La famille de Muhammad Saleh possède donc tous les papiers légaux, mais a quand même décidé de partir après que la police de Karachi a arrêté leur fils de 17 ans. Bien qu’il disposait de papiers de résidence, il a été détenu au commissariat de police pendant deux jours, ce qui l’a contraint à quitter le pays.

« Il vaut mieux mourir de faim et mourir que d’être discriminé et arrêté sur la base de fausses accusations », déplore Saleh. « J’ai été victime de discrimination à plusieurs reprises au Pakistan. Chaque fois qu’il y avait un crime dans notre quartier, la police fouillait notre maison. Parfois, nous restions en prison pendant des jours sans être inculpés. Trop c’est trop. »

« Les enfants ne savent pas à quoi ressemble la vie en Afghanistan »

« Nous avons dû vendre notre maison et notre entreprise pour moins de la moitié de leur valeur. Je ne sais pas s’il existe des emplois ou des opportunités commerciales en Afghanistan. Nous avons élu domicile au Pakistan et sommes désormais sans abri. Terrible! Je m’inquiète pour ma fille de 15 ans, qui est en dernière année d’école. Elle ne pourra plus aller à l’école en Afghanistan. Mes enfants ne sont jamais allés en Afghanistan et ne savent pas à quoi ressemble la vie là-bas », explique Saleh.

Même si les autorités pakistanaises affirment que les personnes âgées, les enfants et les femmes sont traités avec soin, des images d’enfants de sept ans dans des centres d’expulsion circulent sur les réseaux sociaux.

La décision du Pakistan d’expulser les Afghans a suscité de vives critiques. L’Agence des Nations Unies pour les réfugiés (HCR) met en garde contre une catastrophe humanitaire à l’approche de l’hiver et compte tenu de la crise économique en Afghanistan. Des millions de personnes sont en danger.

Beaucoup de ceux qui ont fui vers le Pakistan après l’arrivée au pouvoir des talibans à Kaboul en 2021 n’ont reçu aucun document de séjour. Les autorités étaient submergées par un si grand nombre de réfugiés et ne délivraient donc souvent des papiers qu’en échange de pots-de-vin.

Taliban : le Pakistan devrait reconsidérer ses actions « inacceptables »

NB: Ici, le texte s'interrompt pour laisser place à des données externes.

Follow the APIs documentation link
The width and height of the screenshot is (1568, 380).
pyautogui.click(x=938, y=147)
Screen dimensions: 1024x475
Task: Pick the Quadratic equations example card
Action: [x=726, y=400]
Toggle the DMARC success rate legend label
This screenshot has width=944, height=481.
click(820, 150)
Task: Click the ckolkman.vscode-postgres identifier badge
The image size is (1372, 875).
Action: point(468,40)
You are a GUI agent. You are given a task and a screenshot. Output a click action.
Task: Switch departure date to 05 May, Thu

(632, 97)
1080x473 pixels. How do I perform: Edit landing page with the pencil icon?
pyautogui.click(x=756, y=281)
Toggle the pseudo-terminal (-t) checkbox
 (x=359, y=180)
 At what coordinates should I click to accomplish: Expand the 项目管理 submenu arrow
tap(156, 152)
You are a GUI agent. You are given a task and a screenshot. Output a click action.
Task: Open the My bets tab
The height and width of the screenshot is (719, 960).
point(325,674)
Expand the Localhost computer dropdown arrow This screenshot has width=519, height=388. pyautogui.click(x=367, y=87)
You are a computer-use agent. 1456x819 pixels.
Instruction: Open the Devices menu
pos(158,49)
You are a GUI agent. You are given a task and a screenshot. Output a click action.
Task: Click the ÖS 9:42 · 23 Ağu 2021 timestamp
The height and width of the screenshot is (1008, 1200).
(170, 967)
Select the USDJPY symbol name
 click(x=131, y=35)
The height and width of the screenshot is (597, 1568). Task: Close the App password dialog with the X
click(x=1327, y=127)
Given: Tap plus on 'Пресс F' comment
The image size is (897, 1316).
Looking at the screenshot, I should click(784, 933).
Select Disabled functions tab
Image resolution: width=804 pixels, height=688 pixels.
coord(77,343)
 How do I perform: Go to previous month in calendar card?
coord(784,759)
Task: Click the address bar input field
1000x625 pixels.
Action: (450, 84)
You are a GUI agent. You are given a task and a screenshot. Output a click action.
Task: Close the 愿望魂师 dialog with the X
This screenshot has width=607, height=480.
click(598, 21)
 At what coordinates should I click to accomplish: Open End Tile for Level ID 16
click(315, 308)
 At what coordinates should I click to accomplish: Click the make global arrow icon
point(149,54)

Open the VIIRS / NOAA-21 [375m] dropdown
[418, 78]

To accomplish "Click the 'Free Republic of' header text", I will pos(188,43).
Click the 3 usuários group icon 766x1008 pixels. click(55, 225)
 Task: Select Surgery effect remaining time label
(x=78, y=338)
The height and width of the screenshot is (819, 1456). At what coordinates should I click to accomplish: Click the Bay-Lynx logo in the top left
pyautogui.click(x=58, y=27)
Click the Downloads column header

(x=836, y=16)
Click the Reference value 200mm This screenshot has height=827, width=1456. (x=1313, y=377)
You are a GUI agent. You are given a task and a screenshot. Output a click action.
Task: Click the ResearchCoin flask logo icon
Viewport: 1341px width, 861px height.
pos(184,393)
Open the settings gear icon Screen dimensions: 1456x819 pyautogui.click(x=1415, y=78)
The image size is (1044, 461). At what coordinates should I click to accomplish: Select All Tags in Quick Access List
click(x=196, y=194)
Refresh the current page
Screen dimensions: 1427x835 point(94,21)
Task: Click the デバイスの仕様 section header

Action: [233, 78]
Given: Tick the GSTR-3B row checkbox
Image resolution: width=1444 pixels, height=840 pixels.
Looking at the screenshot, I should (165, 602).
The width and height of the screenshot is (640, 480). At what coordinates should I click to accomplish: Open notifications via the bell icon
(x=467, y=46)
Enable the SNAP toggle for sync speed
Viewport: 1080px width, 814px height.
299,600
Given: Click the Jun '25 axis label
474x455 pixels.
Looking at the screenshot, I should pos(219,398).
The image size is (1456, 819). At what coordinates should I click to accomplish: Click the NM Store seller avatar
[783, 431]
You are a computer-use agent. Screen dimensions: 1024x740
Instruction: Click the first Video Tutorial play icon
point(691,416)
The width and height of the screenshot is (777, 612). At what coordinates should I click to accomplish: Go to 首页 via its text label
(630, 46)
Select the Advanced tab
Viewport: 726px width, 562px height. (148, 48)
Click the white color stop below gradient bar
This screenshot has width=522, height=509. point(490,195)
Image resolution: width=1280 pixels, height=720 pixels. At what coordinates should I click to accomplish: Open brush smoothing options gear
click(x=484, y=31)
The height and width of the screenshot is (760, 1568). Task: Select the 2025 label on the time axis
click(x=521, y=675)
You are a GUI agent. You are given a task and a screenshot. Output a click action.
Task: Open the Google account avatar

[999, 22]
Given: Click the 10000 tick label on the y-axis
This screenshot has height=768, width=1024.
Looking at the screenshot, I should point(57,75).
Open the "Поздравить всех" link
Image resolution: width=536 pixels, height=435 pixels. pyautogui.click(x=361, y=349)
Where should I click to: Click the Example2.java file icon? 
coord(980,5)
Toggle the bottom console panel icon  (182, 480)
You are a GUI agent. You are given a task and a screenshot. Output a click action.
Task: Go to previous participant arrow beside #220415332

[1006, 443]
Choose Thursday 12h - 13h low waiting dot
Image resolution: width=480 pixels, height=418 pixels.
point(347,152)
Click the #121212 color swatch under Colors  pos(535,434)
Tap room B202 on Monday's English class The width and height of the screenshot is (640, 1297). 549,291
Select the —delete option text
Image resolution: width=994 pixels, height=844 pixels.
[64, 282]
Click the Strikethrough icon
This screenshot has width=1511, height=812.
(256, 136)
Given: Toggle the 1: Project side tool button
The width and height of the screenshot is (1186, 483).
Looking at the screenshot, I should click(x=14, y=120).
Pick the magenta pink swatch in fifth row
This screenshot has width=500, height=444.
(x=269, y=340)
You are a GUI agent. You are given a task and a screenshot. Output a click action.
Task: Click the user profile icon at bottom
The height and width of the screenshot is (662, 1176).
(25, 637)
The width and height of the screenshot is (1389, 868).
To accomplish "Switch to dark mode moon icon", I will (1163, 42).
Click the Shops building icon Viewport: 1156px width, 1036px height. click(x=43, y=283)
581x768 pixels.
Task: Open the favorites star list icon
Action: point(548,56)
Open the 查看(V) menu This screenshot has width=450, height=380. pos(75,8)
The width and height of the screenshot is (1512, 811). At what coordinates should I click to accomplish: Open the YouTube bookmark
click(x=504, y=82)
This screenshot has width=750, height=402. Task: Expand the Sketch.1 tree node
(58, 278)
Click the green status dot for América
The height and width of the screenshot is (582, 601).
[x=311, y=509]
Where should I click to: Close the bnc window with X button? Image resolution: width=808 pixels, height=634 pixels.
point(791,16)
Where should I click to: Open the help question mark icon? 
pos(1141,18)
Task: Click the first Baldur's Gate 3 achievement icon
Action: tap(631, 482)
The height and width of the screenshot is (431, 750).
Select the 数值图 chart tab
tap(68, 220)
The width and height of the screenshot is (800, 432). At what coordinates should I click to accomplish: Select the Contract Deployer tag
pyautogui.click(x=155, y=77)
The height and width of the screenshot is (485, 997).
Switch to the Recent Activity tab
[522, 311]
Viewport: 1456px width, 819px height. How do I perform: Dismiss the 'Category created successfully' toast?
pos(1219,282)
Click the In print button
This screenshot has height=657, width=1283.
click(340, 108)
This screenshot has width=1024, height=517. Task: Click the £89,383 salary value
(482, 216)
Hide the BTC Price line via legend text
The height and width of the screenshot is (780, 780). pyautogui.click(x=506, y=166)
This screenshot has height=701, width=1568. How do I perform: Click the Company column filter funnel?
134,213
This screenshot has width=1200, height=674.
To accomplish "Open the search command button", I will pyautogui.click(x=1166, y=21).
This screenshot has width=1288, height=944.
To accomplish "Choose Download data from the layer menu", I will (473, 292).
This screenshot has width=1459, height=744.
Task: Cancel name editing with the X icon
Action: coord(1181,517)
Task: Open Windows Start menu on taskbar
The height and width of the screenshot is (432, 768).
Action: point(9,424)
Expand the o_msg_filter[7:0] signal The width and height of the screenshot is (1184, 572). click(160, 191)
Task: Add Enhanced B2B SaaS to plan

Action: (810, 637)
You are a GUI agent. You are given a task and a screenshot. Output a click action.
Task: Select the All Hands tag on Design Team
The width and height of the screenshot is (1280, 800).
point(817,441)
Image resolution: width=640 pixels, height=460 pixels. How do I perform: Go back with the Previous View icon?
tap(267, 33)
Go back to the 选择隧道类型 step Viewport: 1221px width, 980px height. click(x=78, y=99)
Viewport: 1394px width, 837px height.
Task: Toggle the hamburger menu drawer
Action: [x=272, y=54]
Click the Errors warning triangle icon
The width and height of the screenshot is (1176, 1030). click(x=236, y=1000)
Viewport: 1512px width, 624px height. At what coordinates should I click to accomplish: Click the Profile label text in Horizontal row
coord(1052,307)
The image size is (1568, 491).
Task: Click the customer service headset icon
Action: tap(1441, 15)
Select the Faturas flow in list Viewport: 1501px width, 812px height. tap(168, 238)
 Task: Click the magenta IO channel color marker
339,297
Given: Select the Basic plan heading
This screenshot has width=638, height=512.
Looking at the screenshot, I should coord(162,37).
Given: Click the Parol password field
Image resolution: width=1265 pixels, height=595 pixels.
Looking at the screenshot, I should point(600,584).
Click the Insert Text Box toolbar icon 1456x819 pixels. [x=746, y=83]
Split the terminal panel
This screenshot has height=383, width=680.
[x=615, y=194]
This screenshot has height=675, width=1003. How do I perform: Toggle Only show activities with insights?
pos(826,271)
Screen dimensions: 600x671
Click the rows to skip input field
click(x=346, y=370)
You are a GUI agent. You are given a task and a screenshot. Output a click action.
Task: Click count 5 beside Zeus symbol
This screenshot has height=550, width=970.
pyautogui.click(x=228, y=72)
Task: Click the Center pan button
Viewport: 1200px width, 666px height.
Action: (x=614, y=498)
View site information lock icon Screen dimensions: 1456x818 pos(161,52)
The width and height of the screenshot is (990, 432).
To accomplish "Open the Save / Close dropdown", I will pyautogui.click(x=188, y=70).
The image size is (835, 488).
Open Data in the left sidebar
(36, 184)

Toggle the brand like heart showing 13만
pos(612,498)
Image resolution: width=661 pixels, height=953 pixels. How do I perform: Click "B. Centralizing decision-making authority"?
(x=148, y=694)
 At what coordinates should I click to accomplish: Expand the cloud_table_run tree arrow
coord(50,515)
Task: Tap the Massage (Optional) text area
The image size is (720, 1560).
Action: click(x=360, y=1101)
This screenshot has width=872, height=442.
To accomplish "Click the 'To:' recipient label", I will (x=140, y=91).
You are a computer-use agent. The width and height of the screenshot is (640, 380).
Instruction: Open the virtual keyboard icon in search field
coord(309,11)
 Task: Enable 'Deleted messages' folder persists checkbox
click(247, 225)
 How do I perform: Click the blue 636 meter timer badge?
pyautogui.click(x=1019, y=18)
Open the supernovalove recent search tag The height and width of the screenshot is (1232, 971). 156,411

Pour les expulsions désormais prévues, le ministère de l’Intérieur du Pakistan a installé des camps de déportation dans toutes les régions du pays. Le gouvernement taliban afghan appelle le Pakistan à reconsidérer ses actions « inacceptables ».

Le ministre taliban chargé des réfugiés, Khalil Haqqani, a demandé plus de temps aux autorités pakistanaises pour enregistrer les rapatriés, les admettre dans des camps de fortune et leur trouver du travail. Des camions remplis d’Afghans et de leurs familles sont bloqués au poste frontière de Torkham, sur le col de Khyber. Les gens ne savent pas à quoi s’attendre.